Today I went to get more bloodwork done. My muscular neurologist ordered ten different tests. When the kind person behind the counter tells me that the cost is $8,000 and my portion is $1,000, I fall speechless. Just yesterday I paid $650 in December bills. My friend with MS told me I should expect to pay the most in medical co-pays, but being told something doesn’t mean that you can handle it when it happens.

I walk out of the bloodwork place in a bit of a daze. Most likely because half of my blood stayed behind in glass tubes, but also—all of this. I am faced with two distinct new realities. My health is changing and to manage it is going to cost a lot of money. To be more accurate, based on my current estimated income and expected medical expenses, it’s going to cost over a quarter of my income. How much I will struggle physically is an unknown.


For two hours my mood drags like a wet gown on the floor of the world, picking up bits of belief that support a world view of scarcity. Soon I sit with too many sad questions. “What if I didn’t get ill? What if I never left my design job and money was abundant? What if I lose my ability to hold a pen and crosshatch?” I walk out to sit under a tree, hoping stillness will quench these questions. It doesn’t. But as I walk back, a word a friend sent me pops up: abundance. I love the idea of abundance and I decide to give it a try. I look at my life for evidence of abundance and new “what if” questions.

Here is my starting list:
First, last year I worked for a client who not only paid us exceedingly well, they were also understanding about issues related to health. What if there were more well-paying and compassionate gigs coming our way? What if I can make enough to cover costs, save and be super generous?

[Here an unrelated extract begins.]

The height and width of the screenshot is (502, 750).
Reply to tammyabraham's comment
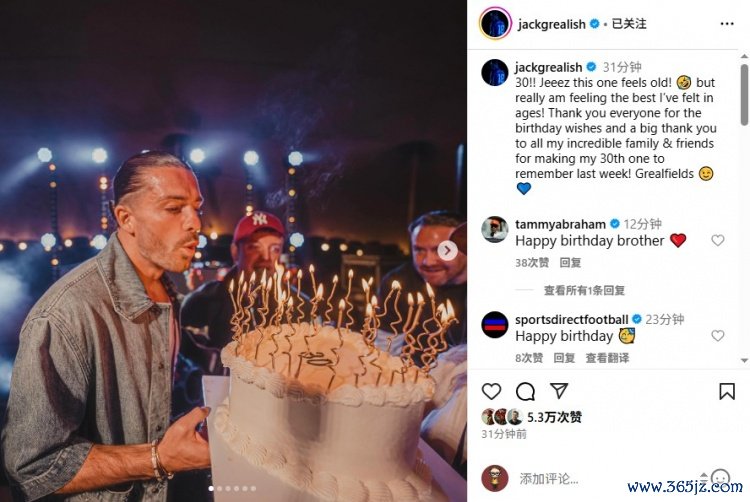coord(570,262)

Second, several friends have helped me financially and many more practically. I support several people too. What if I can trust that the world will continue to care for me and I for it?

Third, I know folks with autoimmune diseases that live stellar lives. What if I will live a rich, full, beautiful life where I experience everything I can, give everything I got, love everyone I know into greater arcs of freedom?

These “what if” questions make me feel much better. And that in and of itself is medicine.

. . .
Image: Close up taken at MOMA this Fall. Is it a Klimt?